Aynı seyyah eserinde devamla; “Osmanlı’da, sofradan kalkılır kalkılmaz mutlaka ellerle ağızlar yıkanır. Önünüze sıcak suyla sabun getirilir. Büyüklerin konaklarında ya gül suyu ya da güzel kokulu başka bir su da ikram edilir. Bunlarla da mendilinizin bir ucunu ıslatırsınız. Osmanlı, yıkanıp temizlenmeyi hiçbir zaman ihmal etmez. Takatten düşse bile çocukları, uşakları veya hanımı vasıtasıyla yıkanıp temizlenir. Öldüğü zaman da cenazesi bile şeriat ahkâmına göre yıkanıp temizlenmeden tabutuna konulmaz. Oysa Avrupalılar, hastalandıklarında veya takatten düştüklerinde temizlik kaygısını umumiyetle unutuverirler. Ölünce de evinde bulunabilen en kötü beze sarılıp dikildikten sonra tabuta konulurlar. Ailesi cesedinin en sathî bir şekilde temizlenmesini aklından bile geçirmez” diye hatıralarını kaydetmiştir.

┄┄┄┄┄┄┄┄┄┄┄┄┄┄┄┄┄┄┄┄

● **Görevler**
1. Belge alıntısında "Aynı seyyah eserinde" sözleriyle başlayıp "diye hatıralarını kaydetmiştir." sözleriyle biten bölümü hiçbir değişiklik yapmadan yazıya geçirin.
2. Aşağıdaki ifadelerin belge alıntısıyla uyuşup uyuşmadığını evet ya da hayır diye belirtin ve her biri için belirleyici sözleri alıntıdan aynen aktarın.
(a) Osmanlı'da sofradan kalkınca önünüze sıcak suyla sabun getirilir.
(b) Avrupalılar hastalandıklarında temizliğe her zamankinden çok özen gösterir.
(c) Büyüklerin konaklarında gül suyu ya da güzel kokulu başka bir su ikram edilir.

● **Veri kümesi satırları**
┄┄┄┄┄┄┄┄┄┄┄┄┄┄┄┄┄┄┄┄

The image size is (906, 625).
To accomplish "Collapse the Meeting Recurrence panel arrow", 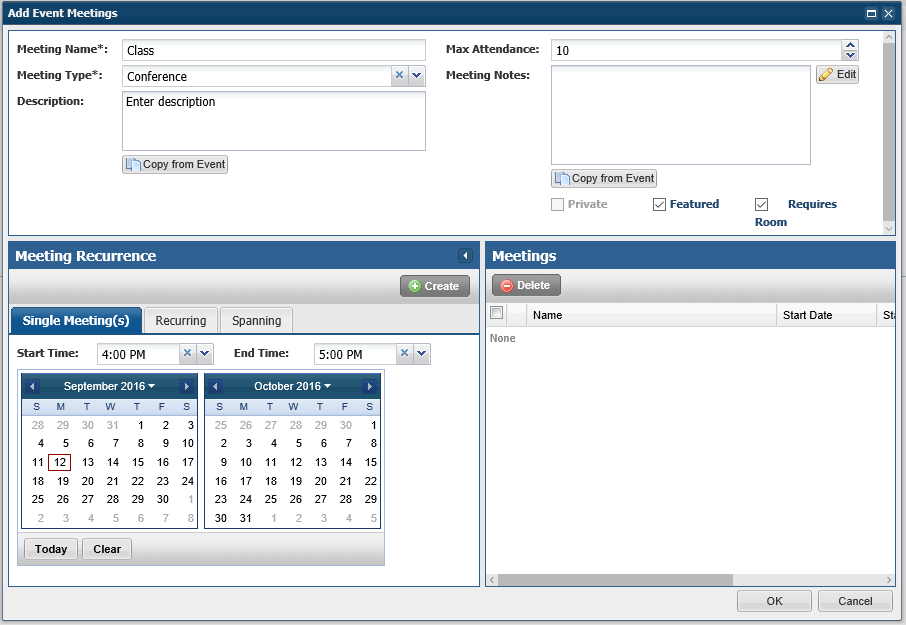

┄┄┄┄┄┄┄┄┄┄┄┄┄┄┄┄┄┄┄┄

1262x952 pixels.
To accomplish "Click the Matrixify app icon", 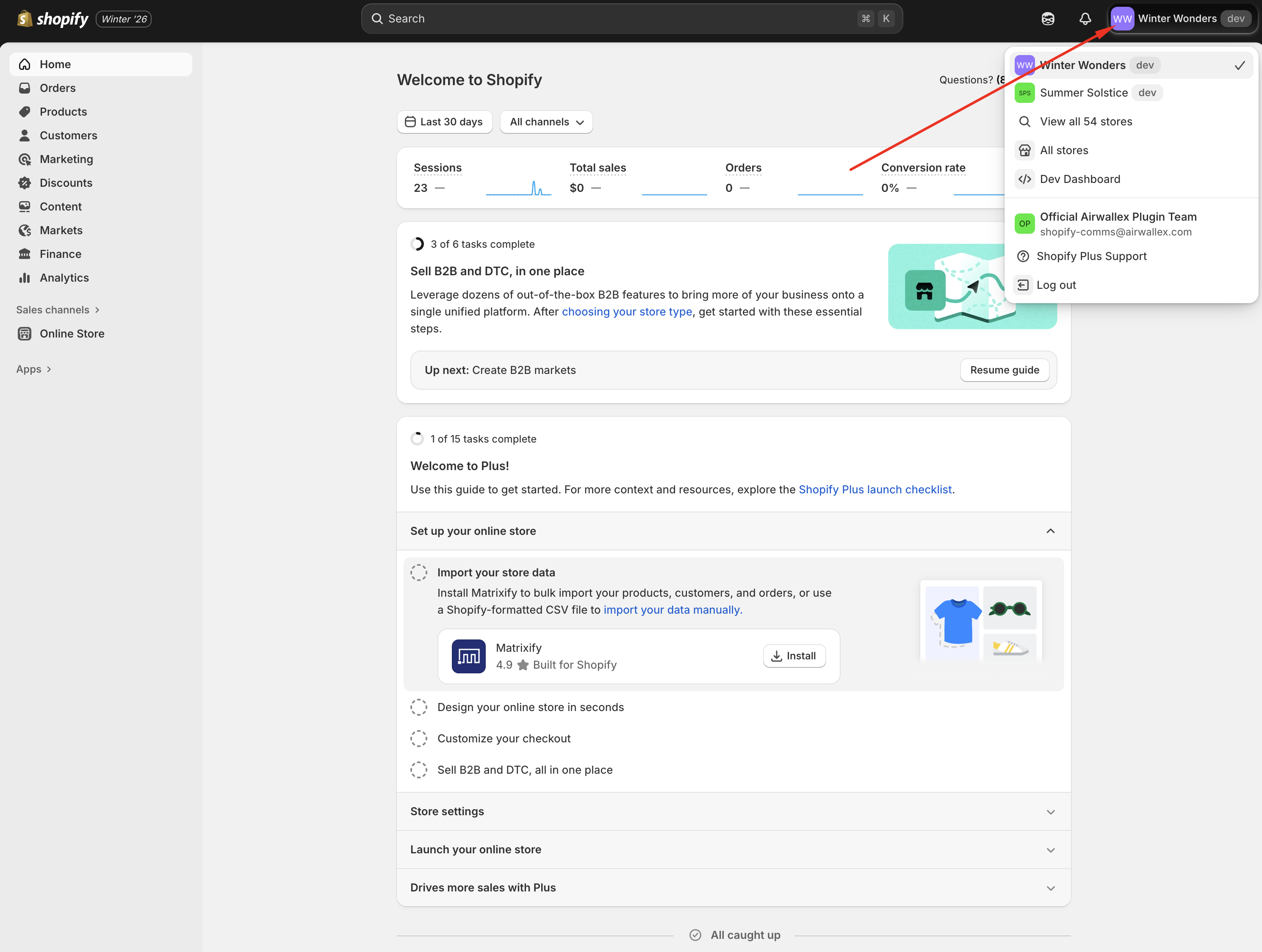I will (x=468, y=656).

┄┄┄┄┄┄┄┄┄┄┄┄┄┄┄┄┄┄┄┄

● **Görevlere göre yanıtlar**
1.
Aynı seyyah eserinde devamla; “Osmanlı’da, sofradan kalkılır kalkılmaz mutlaka ellerle ağızlar yıkanır. Önünüze sıcak suyla sabun getirilir. Büyüklerin konaklarında ya gül suyu ya da güzel kokulu başka bir su da ikram edilir. Bunlarla da mendilinizin bir ucunu ıslatırsınız. Osmanlı, yıkanıp temizlenmeyi hiçbir zaman ihmal etmez. Takatten düşse bile çocukları, uşakları veya hanımı vasıtasıyla yıkanıp temizlenir. Öldüğü zaman da cenazesi bile şeriat ahkâmına göre yıkanıp temizlenmeden tabutuna konulmaz. Oysa Avrupalılar, hastalandıklarında veya takatten düştüklerinde temizlik kaygısını umumiyetle unutuverirler. Ölünce de evinde bulunabilen en kötü beze sarılıp dikildikten sonra tabuta konulurlar. Ailesi cesedinin en sathî bir şekilde temizlenmesini aklından bile geçirmez” diye hatıralarını kaydetmiştir.

2.
(a) Evet: "Önünüze sıcak suyla sabun getirilir."
(b) Hayır: "Oysa Avrupalılar, hastalandıklarında veya takatten düştüklerinde temizlik kaygısını umumiyetle unutuverirler."
(c) Evet: "Büyüklerin konaklarında ya gül suyu ya da güzel kokulu başka bir su da ikram edilir."